▶ SET PROBLEM
Arrange the lines of the listing below into a numbered list, skipping any blank lines and omitting the pictures.

▶ AVAILABLE DATA
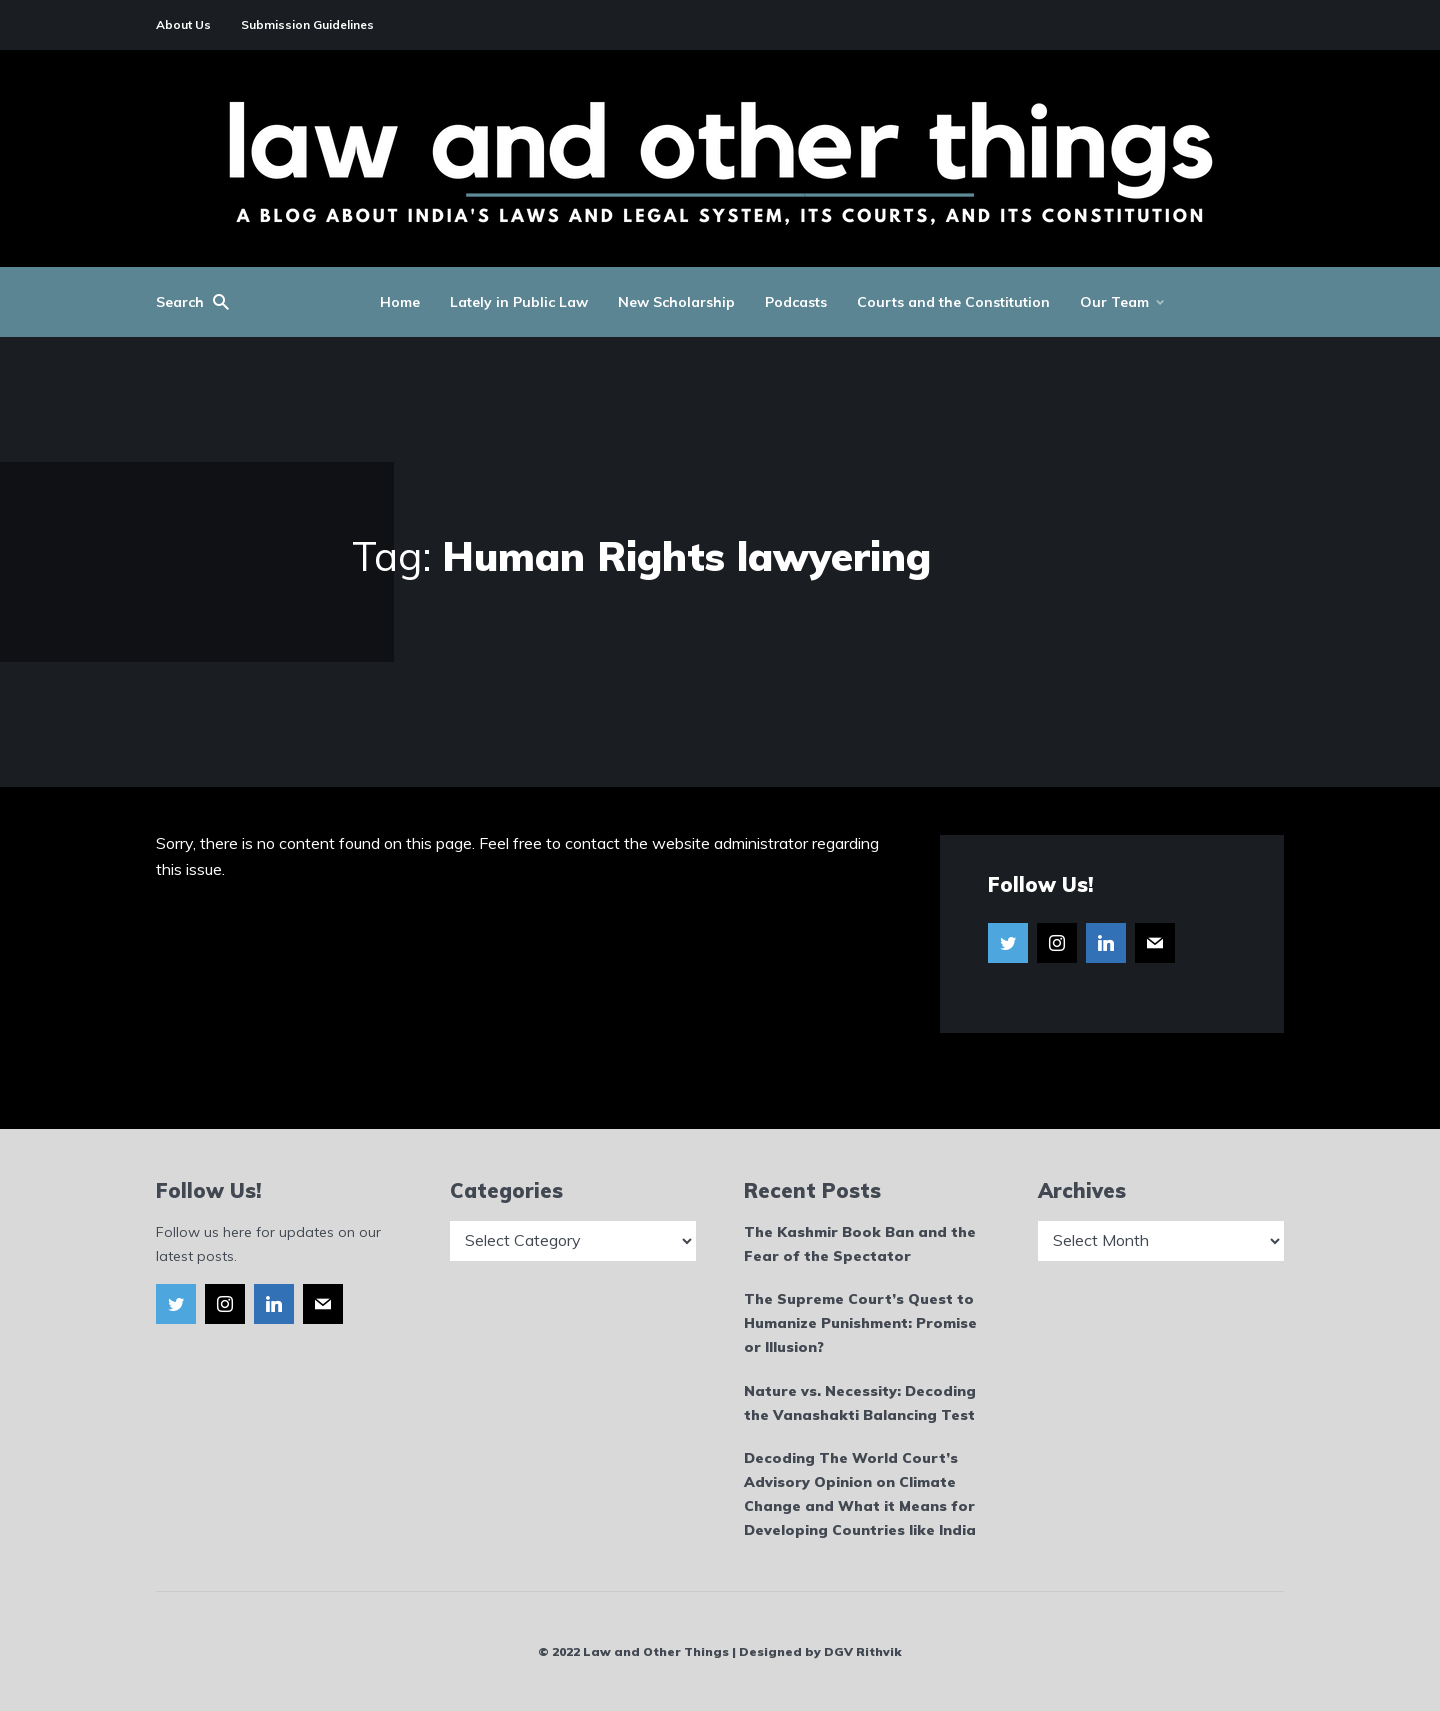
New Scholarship (676, 302)
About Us (183, 24)
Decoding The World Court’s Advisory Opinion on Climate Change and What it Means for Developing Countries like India (860, 1493)
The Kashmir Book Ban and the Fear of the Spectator (860, 1244)
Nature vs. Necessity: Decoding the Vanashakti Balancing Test (860, 1403)
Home (400, 302)
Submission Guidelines (307, 24)
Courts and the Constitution (953, 302)
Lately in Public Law (519, 302)
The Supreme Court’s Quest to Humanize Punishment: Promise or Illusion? (860, 1323)
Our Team (1114, 302)
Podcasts (796, 302)
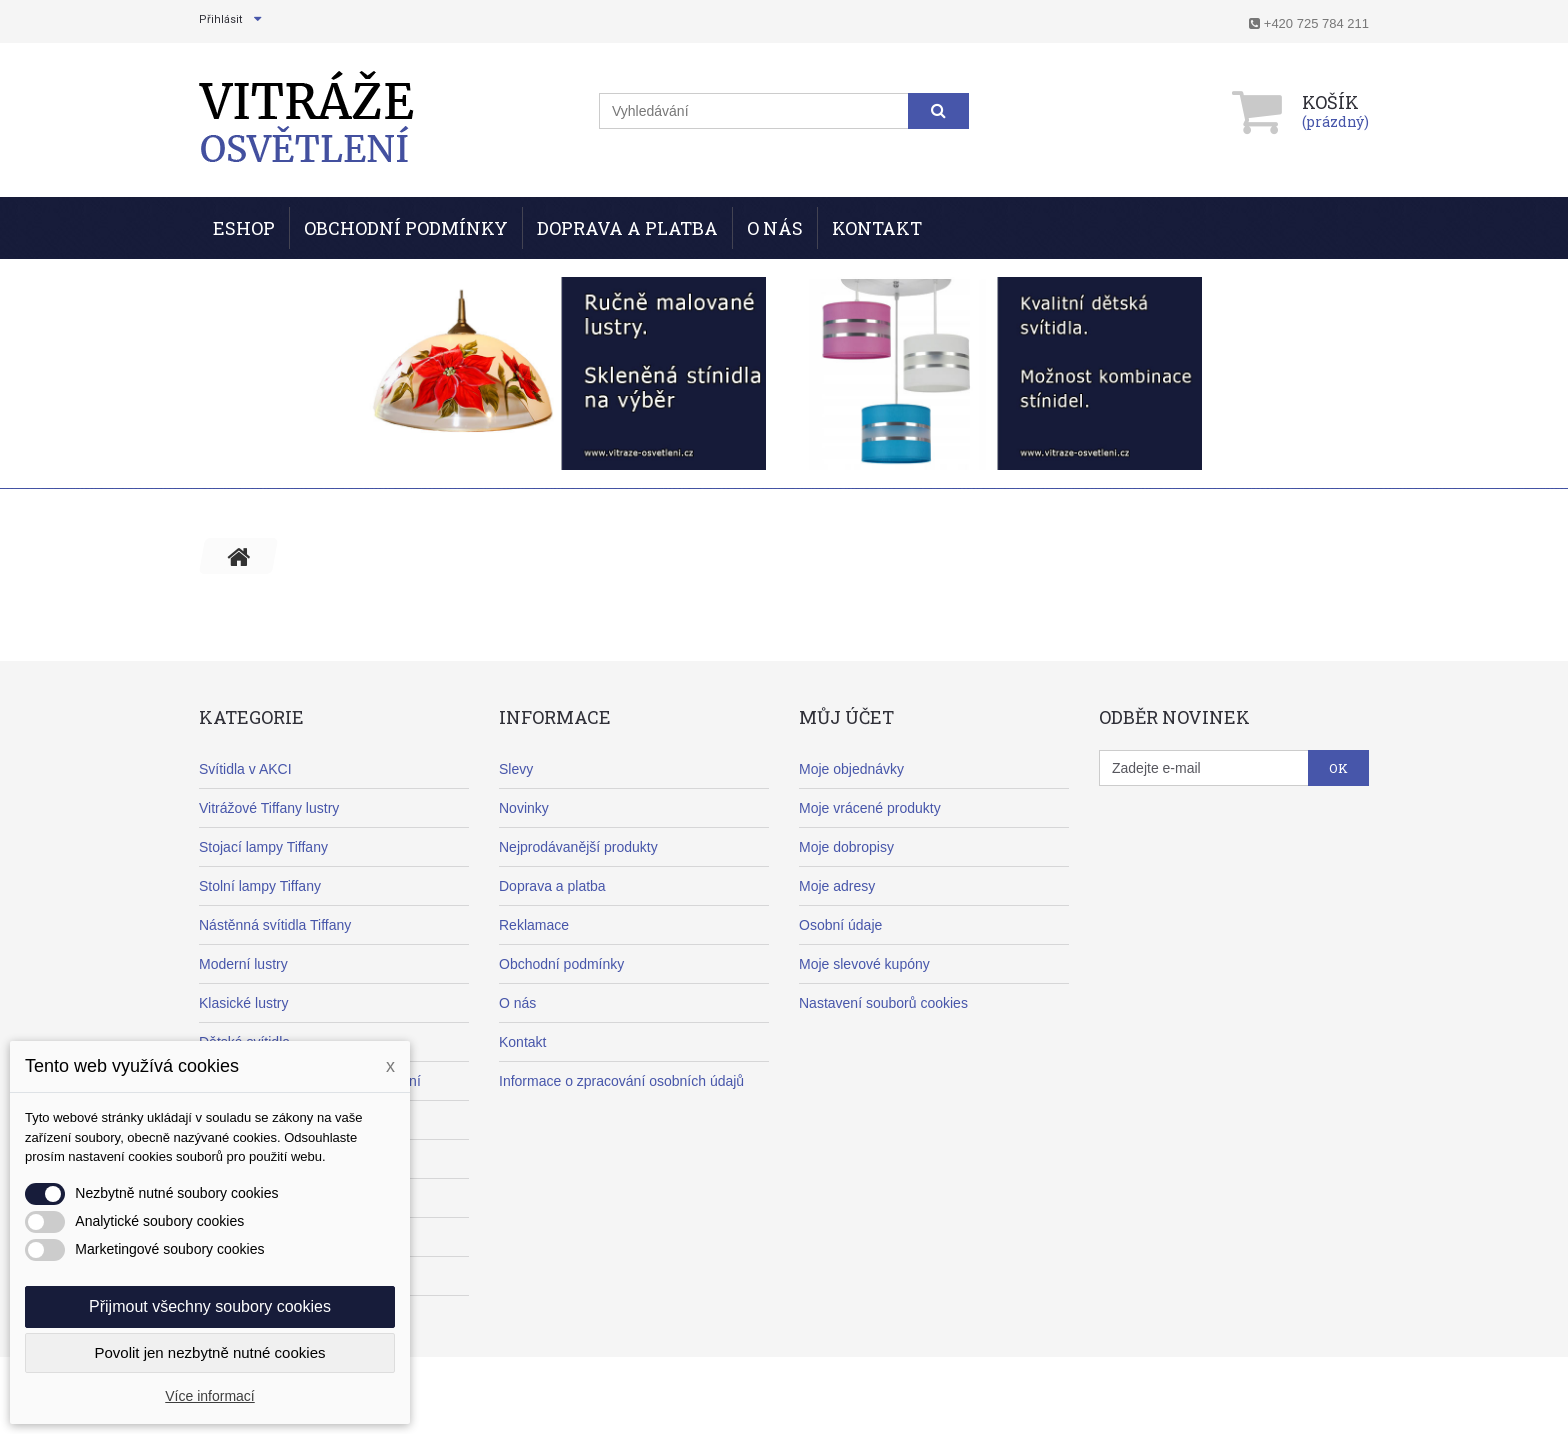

▶ FINAL RESULT
1. New Scholarship (676, 302)
2. About Us (183, 24)
3. Decoding The World Court’s Advisory Opinion on Climate Change and What it Means for Developing Countries like India (860, 1493)
4. The Kashmir Book Ban and the Fear of the Spectator (860, 1244)
5. Nature vs. Necessity: Decoding the Vanashakti Balancing Test (860, 1403)
6. Home (400, 302)
7. Submission Guidelines (307, 24)
8. Courts and the Constitution (953, 302)
9. Lately in Public Law (519, 302)
10. The Supreme Court’s Quest to Humanize Punishment: Promise or Illusion? (860, 1323)
11. Our Team (1114, 302)
12. Podcasts (796, 302)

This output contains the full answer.